Corinne Stricker, vous avez ouvert le premier salon de coiffure zéro déchet de Suisse. Le développement durable a-t-il toujours été important pour vous?
Cela s’est fait progressivement. J’exerce ce métier depuis longtemps et j’ai changé personnellement au cours de cette période. Le thème de la durabilité est devenu de plus en plus important, ce qui m’a amenée à remettre certaines choses en question. J’adore mon travail, mais en matière de durabilité, quelques aspects me dérangeaient.
Qu’est-ce qui vous dérangeait?
Dans les salons de coiffure, tout tourne autour des produits et il y en a constamment de nouveaux. Le secteur a bien remarqué que la durabilité est une tendance. Ainsi, un shampooing peut porter la mention «végane», mais cela n’a souvent pas grand-chose à voir avec une véritable durabilité. Quoi qu’il en soit, c’est alors que je suis tombée sur Juliette Beke à Dresde.
Elle a ouvert le premier salon de coiffure zéro déchet d’Allemagne.
Je l’ai découverte sur internet et j’ai trouvé son approche passionnante. Je lui ai rendu visite, elle m’a tout montré et j’ai pensé: Ouah, c’est ça! J’étais tellement heureuse d’avoir trouvé quelque chose que je pouvais soutenir à 100%.
Qu’avez-vous appris d’elle?
J’ai beaucoup appris d’elle, mais j’ai aussi légèrement modifié certaines choses. Par exemple, elle m’a recommandé son fabricant de colorations végétales. À l’époque, j’ai aussi dû prendre une décision, car on ne peut pas décolorer les cheveux avec des colorations végétales.
Cela signifie que vous ne proposez pas de décolorations?
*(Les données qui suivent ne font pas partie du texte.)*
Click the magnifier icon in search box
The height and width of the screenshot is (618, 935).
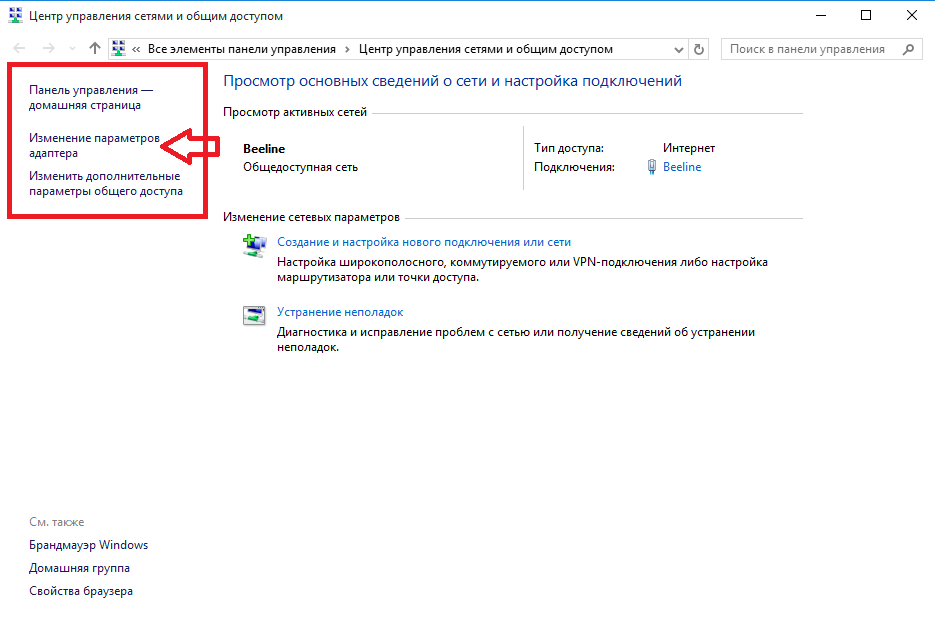(908, 49)
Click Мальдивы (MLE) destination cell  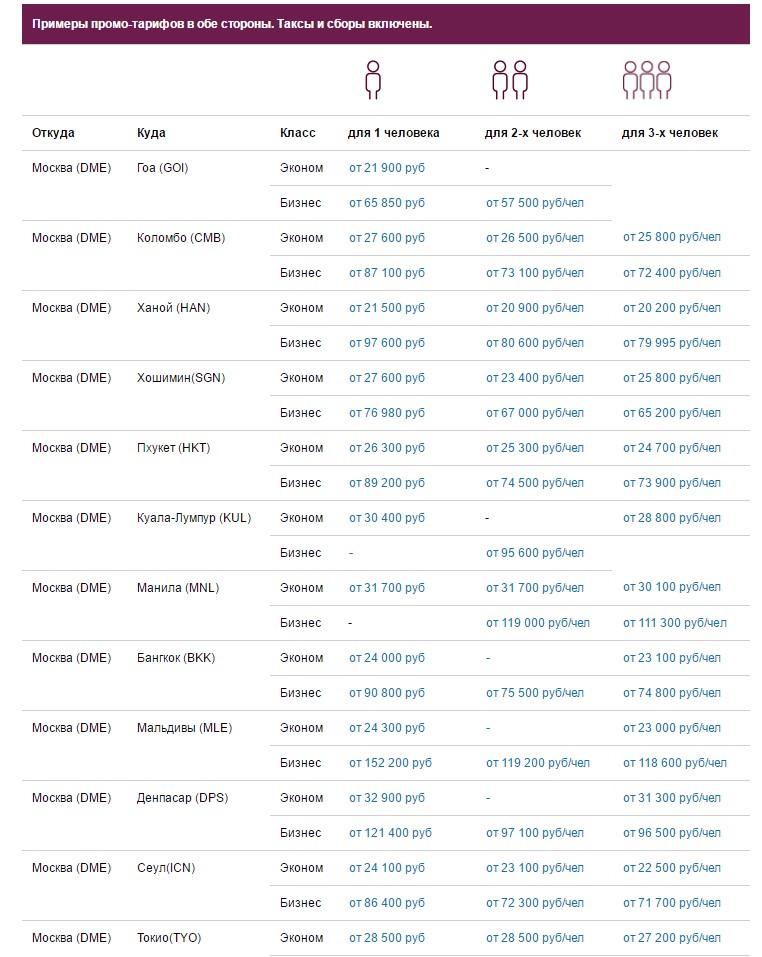184,728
Non. Cette décision a été difficile à prendre. J’avais beaucoup de clientes blondes. Mais il est toujours possible de teindre les cheveux blancs en blond avec des colorations végétales. Sinon, je propose les mêmes services que les autres coiffeurs: colorations, coupes, rituels de soin.
Quels sont les principaux domaines dans lesquels vous travaillez différemment des salons de coiffure traditionnels?
La plus grande différence, c’est que je n’ai pas d’emballages et que je fabrique moi-même mes produits de soin. Je prépare mon shampooing avec du bicarbonate de soude que je mélange à de l’eau. Pour les produits de soin, j’utilise par exemple de la camomille, et pour les produits coiffants, des graines de lin. Les colorations végétales sont livrées dans des sachets en papier, et je les mélange également avec de l’eau chaude, sans aucun gaspillage. J’y veille aussi pour les boissons, en fabriquant par exemple mon propre lait végétal.
Vous avez donc trouvé des solutions à tout ce qui vous dérangeait auparavant?
Oui, heureusement. Bien sûr, le fait que nous soyons à Zurich aide, car beaucoup de choses sont disponibles sans emballage.
Qu’advient-il des cheveux coupés? Après tout, on pourrait aussi les considérer comme des déchets.
Il existe une très bonne solution que j’ai connue chez mon ancien employeur. L’entreprise suisse Recup’Hair collecte régulièrement les cheveux dans les salons et les recycle en nattes qui servent à absorber le pétrole en cas de pollution de la nature.
Votre salon est ouvert depuis un peu moins de six mois maintenant. Avez-vous un type de clientèle spécifique?
Personne ne vient ici s’il n’a jamais entendu parler de durabilité. Mais les raisons sont différentes. Il y a trois sujets qui préoccupent mes clients: soit ils veulent être véganes, soit zéro déchet ou ils ne veulent pas avoir de produits chimiques sur la tête.
Tout comme vous avez rendu visite à Juliette Beke, il est possible que des salons suisses veuillent s’inspirer de votre concept. Quels conseils leur donneriez-vous?
Cela commence par de petites choses. J’ai constaté à maintes reprises que les déchets ne sont pas triés, par exemple. Il est également très facile d’éviter le plastique à usage unique. Depuis la pandémie de Covid, les capes en plastique jetables se sont répandues alors qu’elles sont inutiles. Je trouverais super que d’autres salons décident de s’impliquer dans le développement durable. La transition n’est pas aussi importante qu’on pourrait le penser. Le travail en lui-même reste le même.